Sur l'agenda | Soutenances de thèse

Yasmine Bouagga : Humaniser la peine? Ethnographie du traitement pénal en maison d'arrêt

Lundi 21 octobre 2013 à 9h, EHESS, 190 av de France 75013 Paris (salle du conseil A)

Thèse pour l'obtention du doctorat de sociologie présentée par Yasmine Bouagga sous la direction de Didier Fassin

 

Résumé

Établissement destiné à assurer la garde d’individus contre leur gré, en application de décisions de justice, la prison est un lieu clos, régi par des règles sécuritaires strictes qui priment sur les libertés ordinairement garanties aux personnes. C’est en cela une institution paradoxale dans l’ordre démocratique libéral, exposée à de fortes critiques (son caractère immoral, la violence et l’indignité des conditions de détention). La « question carcérale », construite en référence aux principes de l’État de droit et de la dignité humaine depuis les années 2000, pose problème à l’administration pénitentiaire, enjointe d’humaniser la peine alors même que des politiques pénales répressives lui assignent la responsabilité d’un nombre croissant de personnes. La thèse étudie ces contradictions dans le fonctionnement quotidien de la prison, en mettant en lumière le lien entre les enjeux locaux de la prise en charge des personnes détenus, les enjeux institutionnels des relations entre prison et justice, et les enjeux moraux plus larges relatifs au traitement pénal en démocratie.

La recherche s’appuie pour cela sur une enquête de terrain de deux ans, dont sept mois dans deux maisons d’arrêt de région parisienne. Alliant observations et entretiens avec les détenus et les diverses personnes avec lesquelles ils sont en contact (agents pénitentiaires, notamment les conseillers d’insertion et de probation ; juges d’application des peines ; intervenants extérieurs), cette recherche montre la place croissante des procédures juridiques et des professionnels du droit au sein de la prison.
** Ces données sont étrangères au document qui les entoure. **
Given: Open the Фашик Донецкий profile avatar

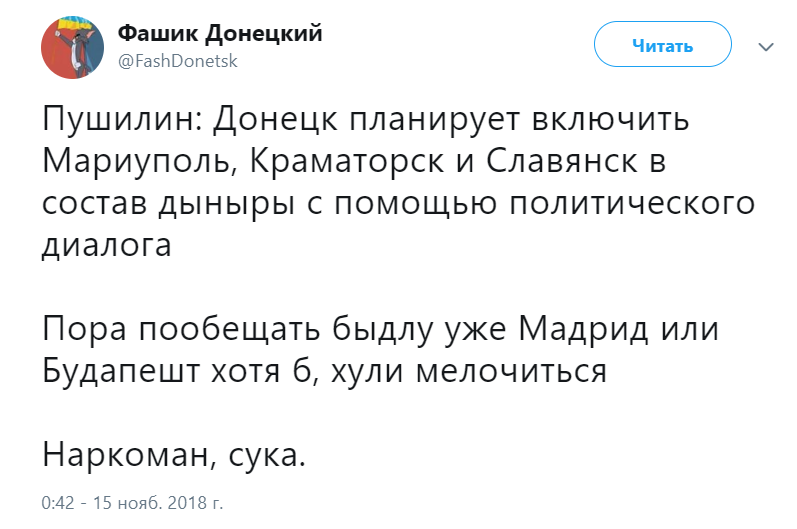Looking at the screenshot, I should click(x=72, y=47).
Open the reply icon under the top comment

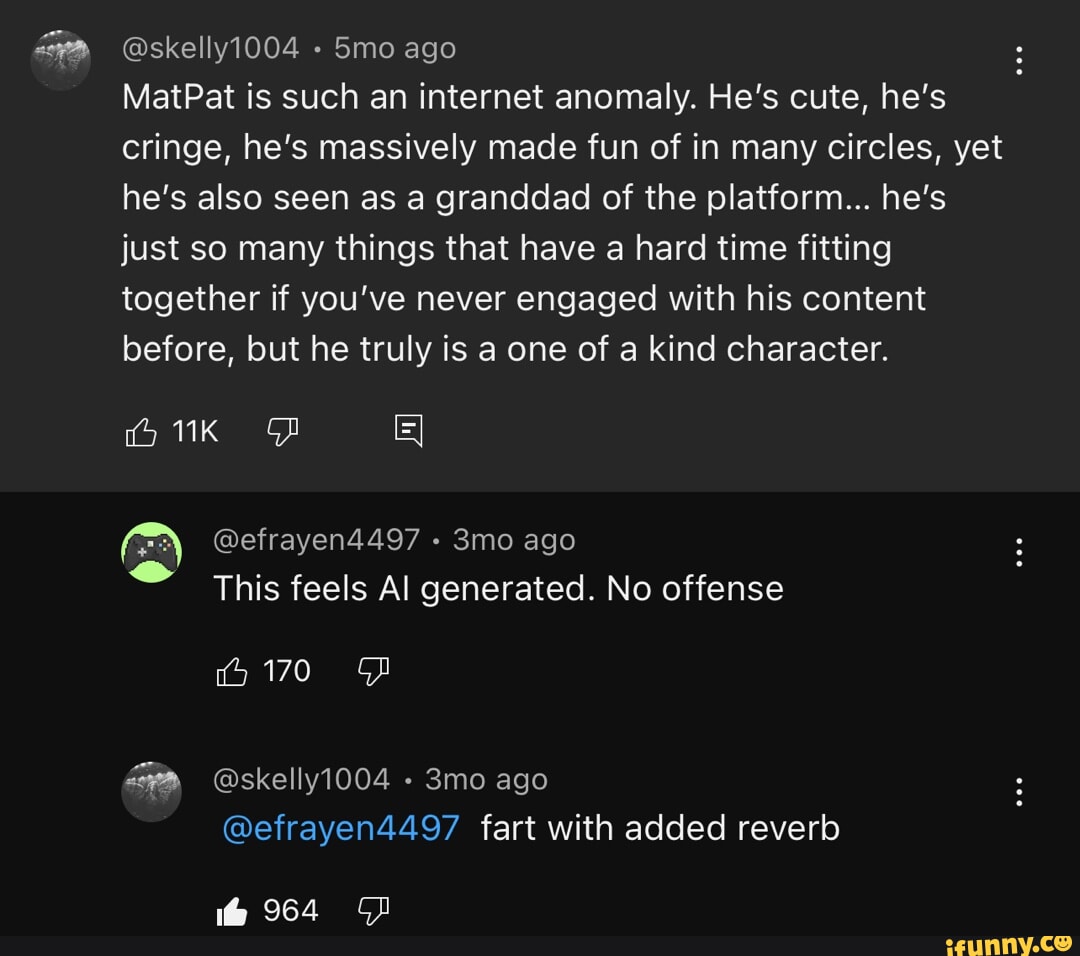[407, 430]
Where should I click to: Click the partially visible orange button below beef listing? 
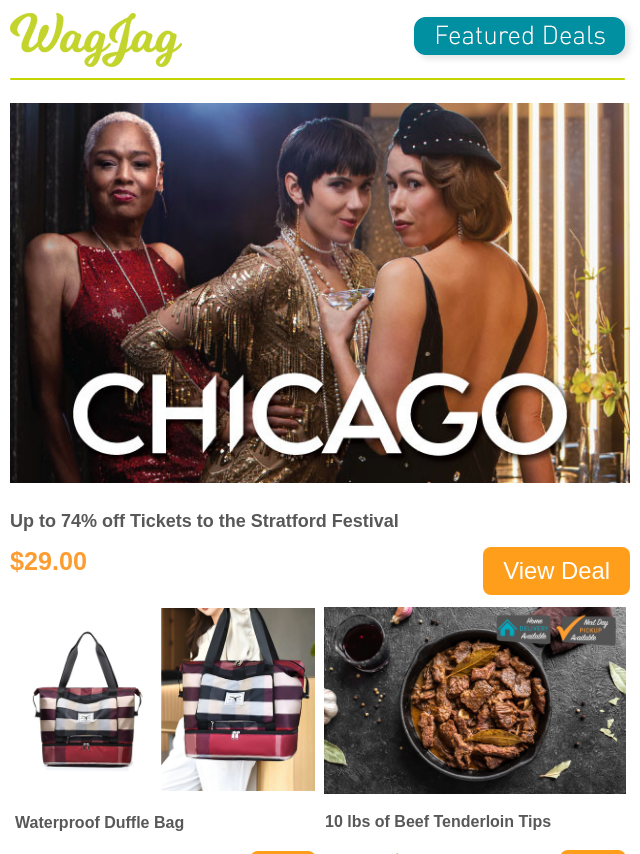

Cette thèse entreprend d’étudier de concert les différentes facettes de l’entrée du droit en prison. À la fois ensemble de régulations inscrites dans l’ordre juridique (code de procédure pénale, règlement etc.), et référent moral (les droits de l’homme), le droit est mobilisé tant comme instrument de coercition que comme contre-pouvoir, comme moyen de contrôler les détenus et comme moyen de moraliser l’institution qui les enferme. Mais loin d’être « neutre », le droit « en actes » est une pratique socialement située dans des contextes où la pertinence de la règle s’apprécie en fonction de propriétés sociales auxquelles se mêlent des affects. Dès lors, la spécificité des interactions mettant en présence ceux qui jugent et ceux qui sont jugés (des détenus hommes, souvent jeunes, issus de milieux populaires, et des « minorités visibles ») est une donnée fondamentale de l’analyse de ce droit « en actes » et des sentiments moraux qu’il traduit : qu’est-ce que « bien traiter » ? Qu’est-ce qu’un détenu « méritant » ? Qui n’a « rien à faire » en prison ou au contraire qui n’est « pas réinsérable » ? Ces jugements, formulés au quotidien au sein de la prison, reproduisent, mais parfois aussi déplacent les lignes de division entre l’intérieur et l’extérieur. Ils participent aussi à forger, du côté des détenus, un rapport subjectif à l’institution souvent en porte-à-faux avec les ambitions de resocialisation par le droit affichées dans les politiques publiques. Cette étude éclaire plus largement les processus à l’œuvre dans les institutions étatiques, envisagées non pas comme des appareils d’État monolithiques, mais, au contraire, comme traversées de logiques hétérogènes, et, parfois, contradictoires.

 

Jury

  • Gilles Chantraine, chargé de recherche au CNRS.
  • Manuela Ivone Cunha, professeure à l’Université du Minho, rapporteuse.
  • Vincent Dubois, professeur à l’Université de Strasbourg, rapporteur.
  • Didier Fassin, professeur à l’Institut d’Etude Avancée de Princeton et directeur d’études à l’EHESS, directeur de thèse.
  • Liora Israël, maîtresse de conférences à l’EHESS.